_HOW TO COMPLETE THIS TASK_: Write out exactly the first lines of the listing, ending on the line that contains "Task: Open the date range calendar icon".

_DATASET ENTRIES_:
####

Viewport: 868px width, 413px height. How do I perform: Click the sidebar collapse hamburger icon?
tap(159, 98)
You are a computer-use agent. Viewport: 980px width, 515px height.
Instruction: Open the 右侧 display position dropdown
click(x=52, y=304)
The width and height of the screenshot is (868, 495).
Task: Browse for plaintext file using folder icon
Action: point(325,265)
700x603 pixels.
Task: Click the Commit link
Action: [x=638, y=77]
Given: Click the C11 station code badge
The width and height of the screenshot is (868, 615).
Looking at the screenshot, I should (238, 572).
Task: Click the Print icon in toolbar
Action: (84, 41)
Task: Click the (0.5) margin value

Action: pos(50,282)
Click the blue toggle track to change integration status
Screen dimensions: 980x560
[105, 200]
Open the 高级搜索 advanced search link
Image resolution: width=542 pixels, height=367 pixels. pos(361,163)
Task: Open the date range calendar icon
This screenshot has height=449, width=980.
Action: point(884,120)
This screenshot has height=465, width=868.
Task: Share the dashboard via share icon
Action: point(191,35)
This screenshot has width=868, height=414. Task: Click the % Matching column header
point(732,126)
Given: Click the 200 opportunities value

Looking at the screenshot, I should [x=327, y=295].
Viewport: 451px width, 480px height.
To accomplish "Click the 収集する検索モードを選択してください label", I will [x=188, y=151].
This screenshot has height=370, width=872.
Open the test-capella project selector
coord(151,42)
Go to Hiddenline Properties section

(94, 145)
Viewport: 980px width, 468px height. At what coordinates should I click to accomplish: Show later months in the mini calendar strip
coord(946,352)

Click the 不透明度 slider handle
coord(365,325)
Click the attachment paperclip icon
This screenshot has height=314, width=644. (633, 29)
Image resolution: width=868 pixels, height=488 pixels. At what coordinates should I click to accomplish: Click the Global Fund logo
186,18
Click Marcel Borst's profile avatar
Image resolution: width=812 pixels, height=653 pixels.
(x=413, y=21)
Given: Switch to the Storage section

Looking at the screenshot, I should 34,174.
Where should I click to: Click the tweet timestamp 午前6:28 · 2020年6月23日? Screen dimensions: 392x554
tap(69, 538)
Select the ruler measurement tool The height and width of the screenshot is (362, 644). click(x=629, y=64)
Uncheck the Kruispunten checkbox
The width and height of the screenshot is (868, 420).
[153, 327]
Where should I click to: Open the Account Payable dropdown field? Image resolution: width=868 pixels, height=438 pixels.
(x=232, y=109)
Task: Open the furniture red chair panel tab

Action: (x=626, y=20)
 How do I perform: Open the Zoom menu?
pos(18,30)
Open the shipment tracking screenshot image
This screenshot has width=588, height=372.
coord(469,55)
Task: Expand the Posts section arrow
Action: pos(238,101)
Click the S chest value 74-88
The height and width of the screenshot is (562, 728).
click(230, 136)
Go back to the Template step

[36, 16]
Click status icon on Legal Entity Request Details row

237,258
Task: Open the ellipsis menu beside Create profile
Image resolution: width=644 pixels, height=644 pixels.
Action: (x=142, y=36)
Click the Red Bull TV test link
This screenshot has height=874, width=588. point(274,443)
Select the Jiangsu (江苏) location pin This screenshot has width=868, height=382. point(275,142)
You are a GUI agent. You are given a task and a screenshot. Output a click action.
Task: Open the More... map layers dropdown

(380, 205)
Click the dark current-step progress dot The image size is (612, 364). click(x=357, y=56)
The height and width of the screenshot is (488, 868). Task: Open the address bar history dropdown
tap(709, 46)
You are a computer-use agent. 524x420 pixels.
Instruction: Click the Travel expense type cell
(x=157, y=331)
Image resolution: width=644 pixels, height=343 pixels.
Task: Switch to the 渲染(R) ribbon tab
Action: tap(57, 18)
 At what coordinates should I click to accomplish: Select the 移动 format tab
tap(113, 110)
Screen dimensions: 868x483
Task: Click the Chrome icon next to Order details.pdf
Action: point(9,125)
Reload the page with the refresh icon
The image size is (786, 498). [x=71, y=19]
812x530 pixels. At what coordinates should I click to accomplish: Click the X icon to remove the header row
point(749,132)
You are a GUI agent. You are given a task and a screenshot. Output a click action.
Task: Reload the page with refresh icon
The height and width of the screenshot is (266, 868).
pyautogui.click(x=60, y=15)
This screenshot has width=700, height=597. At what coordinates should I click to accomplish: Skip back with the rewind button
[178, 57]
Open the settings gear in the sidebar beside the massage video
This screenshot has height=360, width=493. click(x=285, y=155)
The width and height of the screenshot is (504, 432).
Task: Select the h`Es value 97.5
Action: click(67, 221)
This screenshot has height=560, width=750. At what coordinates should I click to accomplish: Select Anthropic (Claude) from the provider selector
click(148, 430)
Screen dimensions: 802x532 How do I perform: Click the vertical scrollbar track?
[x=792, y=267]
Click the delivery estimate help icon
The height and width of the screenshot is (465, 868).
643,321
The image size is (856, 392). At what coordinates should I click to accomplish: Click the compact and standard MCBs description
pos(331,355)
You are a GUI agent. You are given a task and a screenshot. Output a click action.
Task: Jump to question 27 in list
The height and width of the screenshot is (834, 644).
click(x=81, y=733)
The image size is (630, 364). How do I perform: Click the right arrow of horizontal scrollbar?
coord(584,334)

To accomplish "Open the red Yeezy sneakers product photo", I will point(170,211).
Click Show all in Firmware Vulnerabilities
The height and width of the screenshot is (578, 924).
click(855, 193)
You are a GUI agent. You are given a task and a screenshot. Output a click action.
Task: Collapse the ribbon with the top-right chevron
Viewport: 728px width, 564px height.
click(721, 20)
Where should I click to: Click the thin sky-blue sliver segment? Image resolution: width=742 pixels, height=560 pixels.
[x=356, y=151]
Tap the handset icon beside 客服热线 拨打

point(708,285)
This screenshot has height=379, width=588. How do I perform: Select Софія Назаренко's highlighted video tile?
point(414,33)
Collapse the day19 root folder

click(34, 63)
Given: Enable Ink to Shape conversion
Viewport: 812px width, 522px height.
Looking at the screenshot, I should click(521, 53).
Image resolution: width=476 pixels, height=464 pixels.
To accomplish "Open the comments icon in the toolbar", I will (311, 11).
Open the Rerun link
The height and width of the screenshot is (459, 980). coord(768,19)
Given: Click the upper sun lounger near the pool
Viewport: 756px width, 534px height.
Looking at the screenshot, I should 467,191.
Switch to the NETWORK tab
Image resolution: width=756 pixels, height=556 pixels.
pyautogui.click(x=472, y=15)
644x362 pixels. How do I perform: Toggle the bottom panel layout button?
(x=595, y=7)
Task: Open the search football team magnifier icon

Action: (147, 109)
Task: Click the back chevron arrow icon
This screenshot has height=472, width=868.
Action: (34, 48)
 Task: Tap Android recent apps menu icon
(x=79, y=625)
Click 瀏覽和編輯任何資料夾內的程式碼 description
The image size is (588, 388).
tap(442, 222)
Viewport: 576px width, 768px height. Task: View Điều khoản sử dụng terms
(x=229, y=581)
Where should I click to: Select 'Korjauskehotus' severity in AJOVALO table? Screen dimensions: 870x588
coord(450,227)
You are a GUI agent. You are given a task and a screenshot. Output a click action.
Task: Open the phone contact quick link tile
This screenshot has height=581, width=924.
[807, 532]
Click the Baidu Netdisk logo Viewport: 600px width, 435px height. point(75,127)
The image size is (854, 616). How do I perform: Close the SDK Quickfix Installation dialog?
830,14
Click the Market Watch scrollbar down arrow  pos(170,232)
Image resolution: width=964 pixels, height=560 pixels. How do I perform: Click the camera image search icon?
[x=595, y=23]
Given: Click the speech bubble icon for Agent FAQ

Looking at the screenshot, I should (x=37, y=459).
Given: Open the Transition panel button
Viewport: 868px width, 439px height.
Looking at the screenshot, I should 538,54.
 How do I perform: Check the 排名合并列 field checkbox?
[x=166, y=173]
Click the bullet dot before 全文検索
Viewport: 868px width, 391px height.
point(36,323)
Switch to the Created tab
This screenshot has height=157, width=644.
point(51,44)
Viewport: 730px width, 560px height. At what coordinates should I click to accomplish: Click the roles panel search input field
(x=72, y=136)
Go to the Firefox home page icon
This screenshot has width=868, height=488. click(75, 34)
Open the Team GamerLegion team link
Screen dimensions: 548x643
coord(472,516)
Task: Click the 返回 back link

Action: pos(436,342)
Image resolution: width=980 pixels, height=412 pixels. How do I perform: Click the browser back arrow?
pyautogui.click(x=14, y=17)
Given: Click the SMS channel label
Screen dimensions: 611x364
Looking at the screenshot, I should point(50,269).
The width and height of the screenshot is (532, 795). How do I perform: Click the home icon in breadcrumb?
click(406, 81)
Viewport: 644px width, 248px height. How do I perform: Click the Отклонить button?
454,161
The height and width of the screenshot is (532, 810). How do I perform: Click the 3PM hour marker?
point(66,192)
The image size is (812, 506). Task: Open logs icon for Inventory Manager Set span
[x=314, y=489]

####

_RESPONSE_:
Viewport: 868px width, 413px height. How do I perform: Click the sidebar collapse hamburger icon?
tap(159, 98)
You are a computer-use agent. Viewport: 980px width, 515px height.
Instruction: Open the 右侧 display position dropdown
click(x=52, y=304)
The width and height of the screenshot is (868, 495).
Task: Browse for plaintext file using folder icon
Action: point(325,265)
700x603 pixels.
Task: Click the Commit link
Action: [x=638, y=77]
Given: Click the C11 station code badge
The width and height of the screenshot is (868, 615).
Looking at the screenshot, I should (238, 572).
Task: Click the Print icon in toolbar
Action: (84, 41)
Task: Click the (0.5) margin value

Action: pos(50,282)
Click the blue toggle track to change integration status
Screen dimensions: 980x560
[105, 200]
Open the 高级搜索 advanced search link
Image resolution: width=542 pixels, height=367 pixels. pos(361,163)
Task: Open the date range calendar icon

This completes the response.